Inflammation induces two types of inflammatory dendritic cells in inflamed lymph nodes
민지연,양동찬,김미랑,함기옥,유안지,최재훈,Barbara U Schraml,김용성,김동섭,강석조 생화학분자생물학회 2018 Experimental and molecular medicine Vol.50 No.-
The spatiotemporal regulation of immune cells in lymph nodes (LNs) is crucial for mounting protective T-cell responses, which are orchestrated by dendritic cells (DCs). However, it is unclear how the DC subsets are altered by the inflammatory milieu of LNs. Here, we show that the inflamed LNs of Listeria-infected mice are characterized by the clustering of neutrophils and monocytes and IFN-γ production. Significantly, the early inflammatory responses are coupled with the differentiation of not one, but two types of CD64+CD11c+MHCII+ inflammatory DCs. Through the assessment of chemokine receptor dependency, gene expression profiles, growth factor requirements and DC-specific lineage mapping, we herein unveil a novel inflammatory DC population (we termed ‘CD64+ cDCs’) that arises from conventional DCs (cDCs), distinguishable from CD64+ monocyte-derived DCs (moDCs) in inflamed LNs.
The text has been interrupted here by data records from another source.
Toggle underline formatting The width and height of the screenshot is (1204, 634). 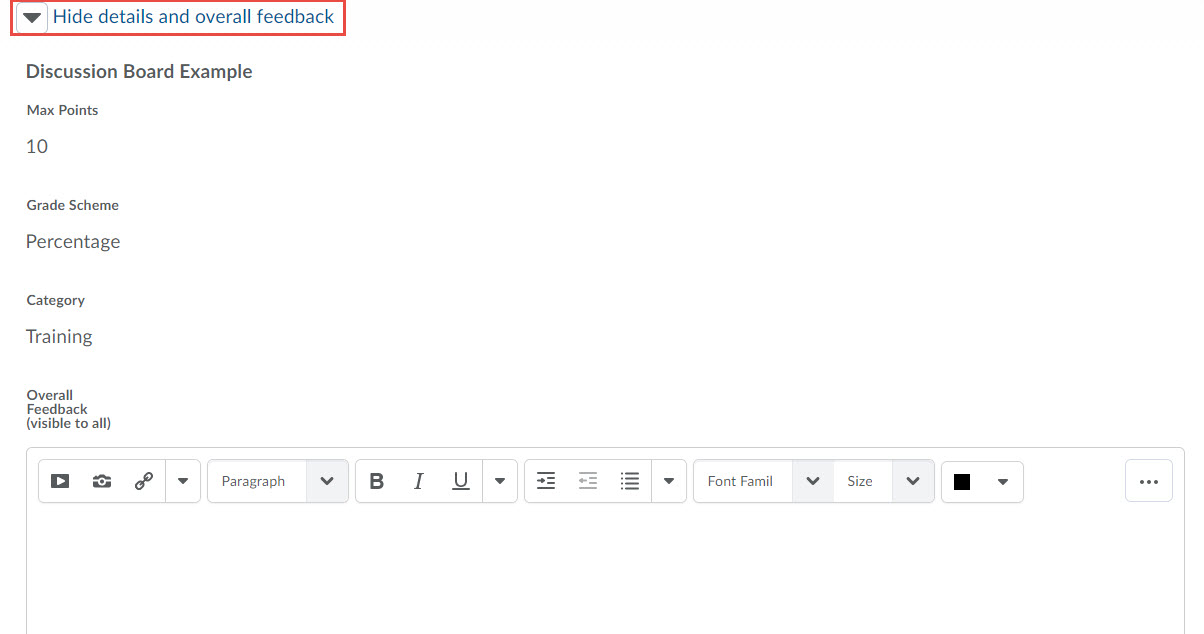(x=460, y=481)
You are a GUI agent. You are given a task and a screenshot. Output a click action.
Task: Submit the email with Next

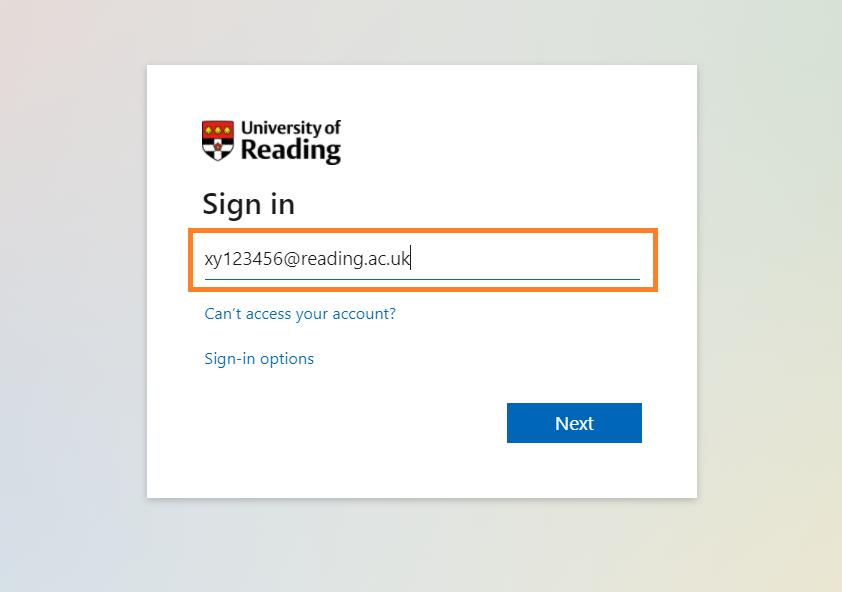tap(574, 423)
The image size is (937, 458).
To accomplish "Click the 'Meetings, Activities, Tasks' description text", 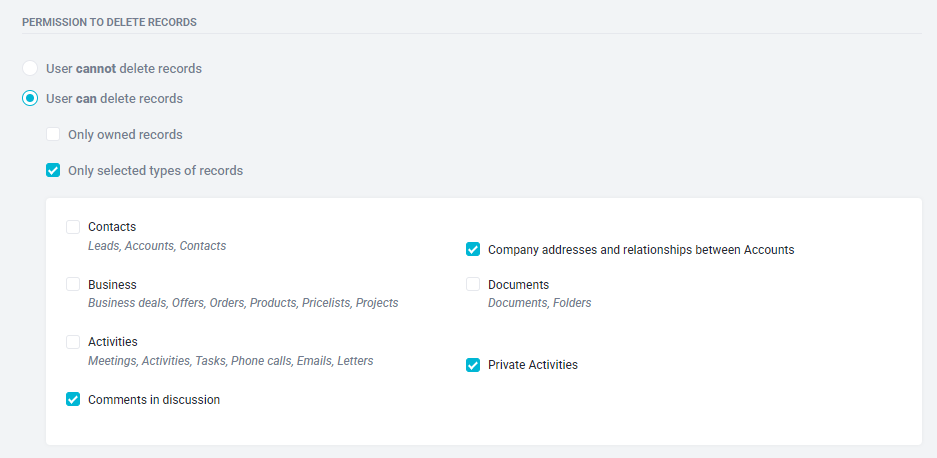I will 157,361.
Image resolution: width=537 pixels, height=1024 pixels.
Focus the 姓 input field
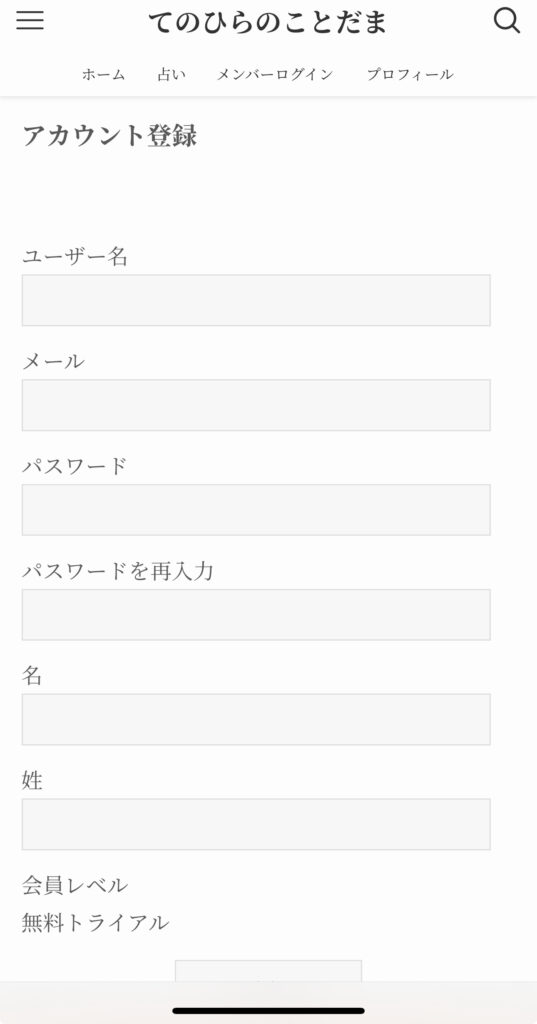tap(256, 824)
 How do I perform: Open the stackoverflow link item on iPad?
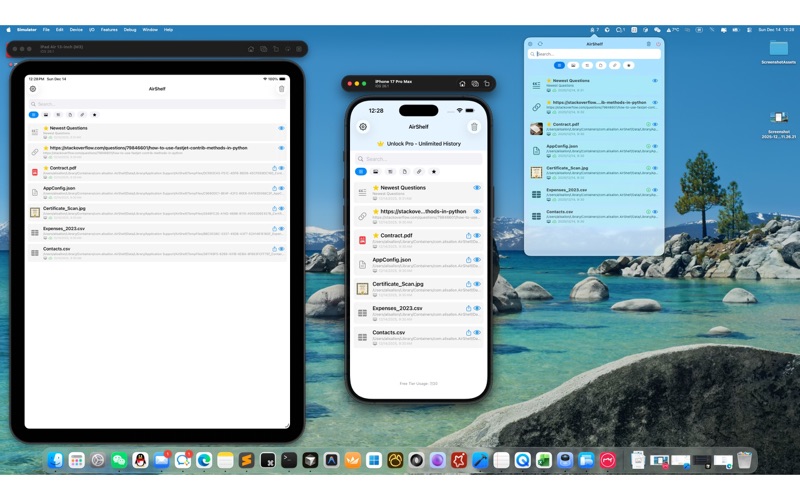tap(150, 148)
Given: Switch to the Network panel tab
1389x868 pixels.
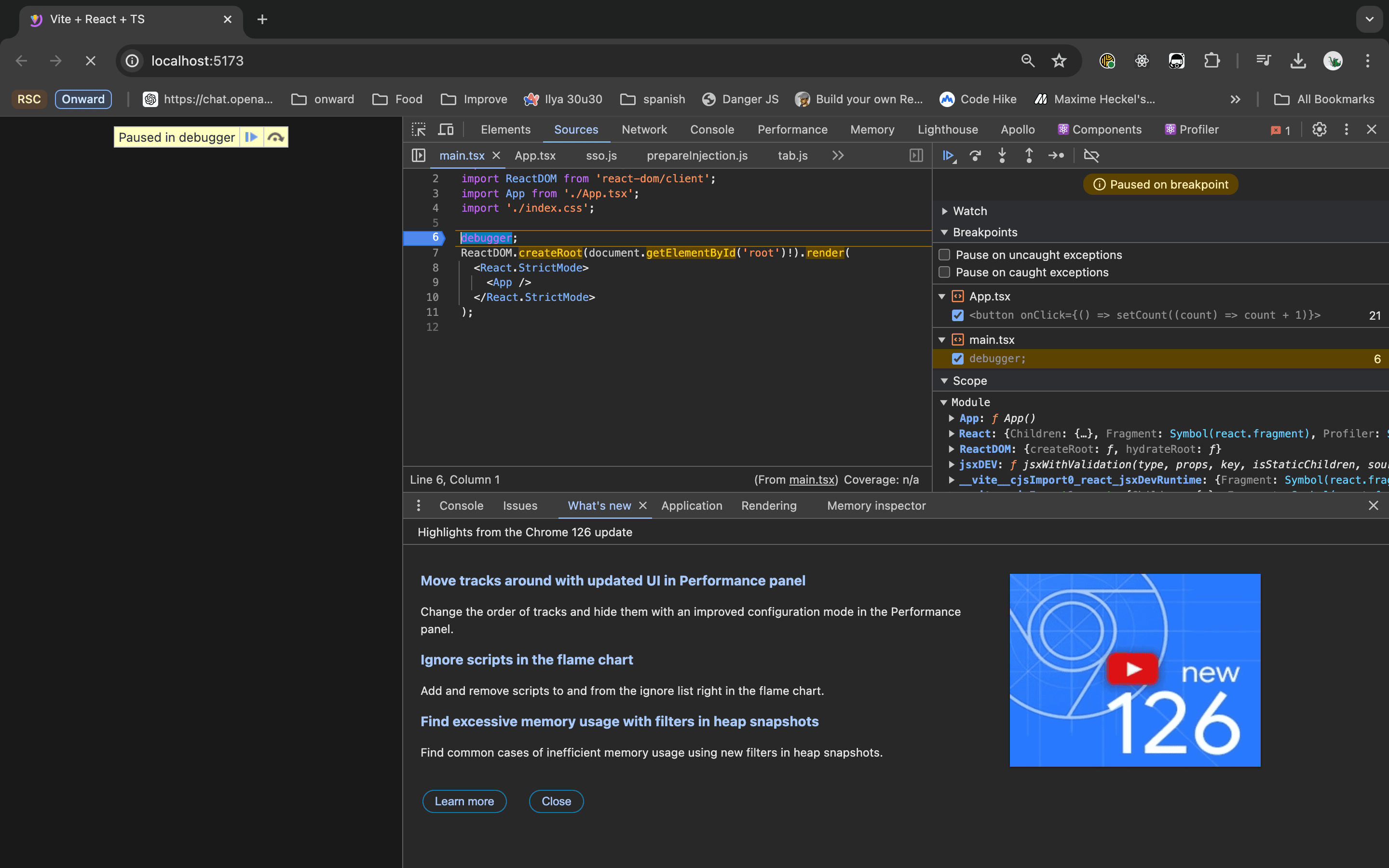Looking at the screenshot, I should click(644, 130).
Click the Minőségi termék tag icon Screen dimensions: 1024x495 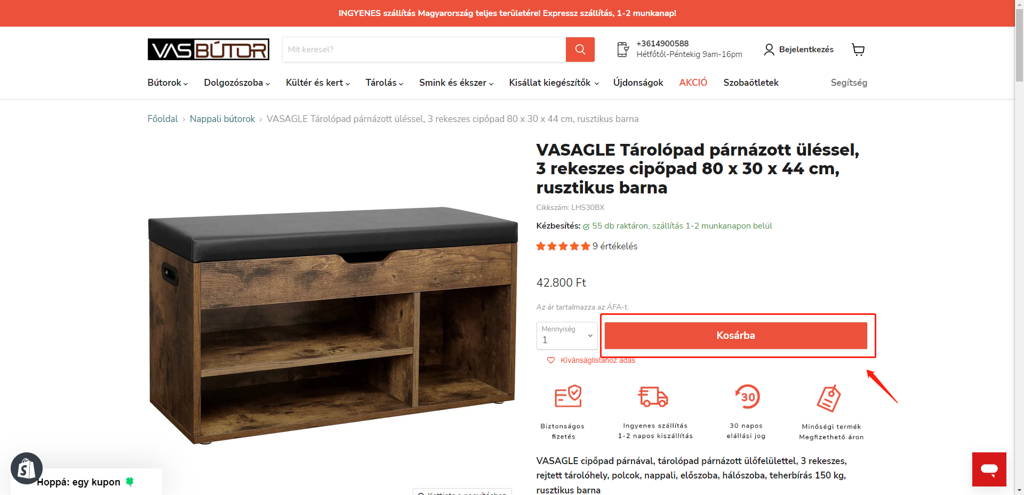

We determined that Listeria-induced type I IFN is a critical inflammatory cue for the development of CD64+ cDCs but not CD64+ moDCs. Importantly, CD64+ cDCs displayed a higher potential to activate T cells than CD64+ moDCs, whereas the latter showed more robust expression of inflammatory genes. Although CD64+ and CD64− cDCs were able to cross-present soluble antigens at a high dose to CD8+ T cells, CD64+ cDCs concentrated and cross-presented a minute amount of soluble antigens delivered via CD64 (FcγRI) as immune complexes. These findings reveal the role of early inflammatory responses in driving the differentiation of two inflammatory DC subsets empowered with distinct competencies.